|release date||October 18 2013|
|studio||Film Arcade, Lionsgate Home Entertainment|
|starring||Clifton Collins, Clancy Brown, Dan Fogler|
|trailer 1||Trailer #1|
Burrowers director JT Petty returns to Midnight Madness with Hellbenders, a truly entertaining horror comedy that may have been a bit too ambitious. While filled with laughs, and some incredible creature effects, ultimately it’s a bit fragmented from what feels like budgetary constraints.

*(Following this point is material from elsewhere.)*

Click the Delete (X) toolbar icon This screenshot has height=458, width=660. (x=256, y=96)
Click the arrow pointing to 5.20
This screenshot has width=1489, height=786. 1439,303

The first act of Hellbenders is incredibly strong as Petty introduces the viewer to the motley crew of modern exorcists. In short, this collection of men and women are supposed to sin as much as possible in order to deliver demons back to hell. The idea is that if they get possessed, they can commit suicide and drag the demons down to Hell with them. Hence, the audience is blasted with profanity as they watch an array of disturbing acts and consistent verbal abuse. Watching a bunch of ordained priests act like jerks in absolutely hilarious, but what makes this work is that the audience knows they’re “good people” at heart. Likability is extremely important it making Hellbenders an entertaining flick. Clancy Brown reunites with Petty and delivers quite a standout performance as the drunken leader. Unfortunately, Dan Fogler – who I absolutely love – was underused, and barely even had a reason to be in the film.
Once acclimated to the group, a few of them are sent off to handle a new case, one that ends in disaster. This is the pinnacle of Hellbenders as it taps into to the vein of The Evil Dead and Ghostbusters with its sound design, humor, scares, and FX work. It’s a haunting moment that sets the bar so high that the rest of the film struggles to reach the same level.
From here on out much of the second act is muddled with exposition and a subplot where the new Pope has shut down their division. The final moments, while enjoyable, felt the choking sensation of budgetary constraints. The audience is teased that the gates of Hell are to be opened, but by the time the gang arrives, all of the chaos has already erupted; it’s a bit frustrating, as the viewer deserves to see the madness occur.
Hellbenders is highly ambitious filmmaking that works just enough to make it worth a view. There are quite a few gut busting laughs, creative scares, and even more gore for the horror junkie. Unfortunately, it just runs out of steam by the finale.